A pesar de que el sexo es algo que todos practicamos, pocas veces hay interés por saber algo más sobre él. Si hablamos sobre el mundo de la investigación, tampoco existe mucha inclinación hacia el tema y menos cuando se trata del placer. Para saber más sobre los orgasmos femeninos, Jannini realizó un estudio al respecto y publicó los hallazgos dando a conocer el orgasmómetro-F en una revista científica. Con ayuda de una herramienta psicométrica logró medir el orgasmo femenino durante el coito, masturbación u otros actos sexuales. Es necesario recalcar que no se trata de una máquina, sino de una escala personal.
El clítoris es importante

Para poder hablar del orgasmómetro es necesario recalcar que el clítoris tiene una función muy importante en el placer femenino. Si no es estimulado de manera correcta, en vez de disfrute habrá dolor. En el estudio del doctor Jannini participaron 526 mujeres italianas, de las cuales 112 sufrían algún tipo de disfunción sexual. Después de tener una experiencia sexual, las participantes respondían en un sitio web una serie de preguntas. En una de las secciones contestaban preguntas relacionadas con el orgasmómetro, en el que tenían que dar un valor numérico a las sensaciones experimentadas. El cero era la ausencia de orgasmo o alguna sensación placentera.
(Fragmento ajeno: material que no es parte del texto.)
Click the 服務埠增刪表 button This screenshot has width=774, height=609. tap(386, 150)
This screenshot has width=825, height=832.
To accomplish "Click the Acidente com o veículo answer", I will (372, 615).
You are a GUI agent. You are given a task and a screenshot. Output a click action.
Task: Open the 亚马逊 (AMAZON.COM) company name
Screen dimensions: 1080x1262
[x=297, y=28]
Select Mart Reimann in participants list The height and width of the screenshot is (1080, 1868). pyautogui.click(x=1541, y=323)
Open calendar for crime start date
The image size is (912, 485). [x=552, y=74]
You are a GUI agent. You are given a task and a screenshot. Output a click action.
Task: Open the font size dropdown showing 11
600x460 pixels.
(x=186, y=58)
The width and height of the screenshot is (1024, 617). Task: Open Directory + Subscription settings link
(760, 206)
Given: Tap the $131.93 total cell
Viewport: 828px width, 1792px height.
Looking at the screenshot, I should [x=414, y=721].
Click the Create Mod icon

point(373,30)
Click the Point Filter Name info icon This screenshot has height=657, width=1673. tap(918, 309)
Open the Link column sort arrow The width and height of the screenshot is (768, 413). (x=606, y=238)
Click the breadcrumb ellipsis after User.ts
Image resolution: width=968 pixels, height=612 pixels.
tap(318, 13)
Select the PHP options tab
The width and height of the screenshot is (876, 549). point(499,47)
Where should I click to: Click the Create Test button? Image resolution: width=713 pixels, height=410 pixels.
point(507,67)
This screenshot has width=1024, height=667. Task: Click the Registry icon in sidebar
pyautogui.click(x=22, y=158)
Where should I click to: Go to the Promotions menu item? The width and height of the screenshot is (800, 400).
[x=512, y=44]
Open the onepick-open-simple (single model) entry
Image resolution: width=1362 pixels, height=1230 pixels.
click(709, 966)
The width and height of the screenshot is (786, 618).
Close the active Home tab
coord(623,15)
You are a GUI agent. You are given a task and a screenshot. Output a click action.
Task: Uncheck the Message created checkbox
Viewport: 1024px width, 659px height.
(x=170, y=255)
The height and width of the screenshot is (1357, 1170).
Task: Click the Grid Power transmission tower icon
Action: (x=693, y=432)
La relación con el orgasmómetro

Una relación placentera no depende únicamente del estímulo que la mujer recibe de su pareja. Se trata más bien de qué tan estimulado esté su cuerpo por ella misma. La responsabilidad del placer femenino depende en gran parte de cada una de nosotras. La masturbación es ideal para entender la complejidad y viabilidad del placer. Entre los hombres, las experiencias orgásmicas son similares, mientras que en las mujeres no, pues sus sensaciones no son las mismas a lo largo del tiempo.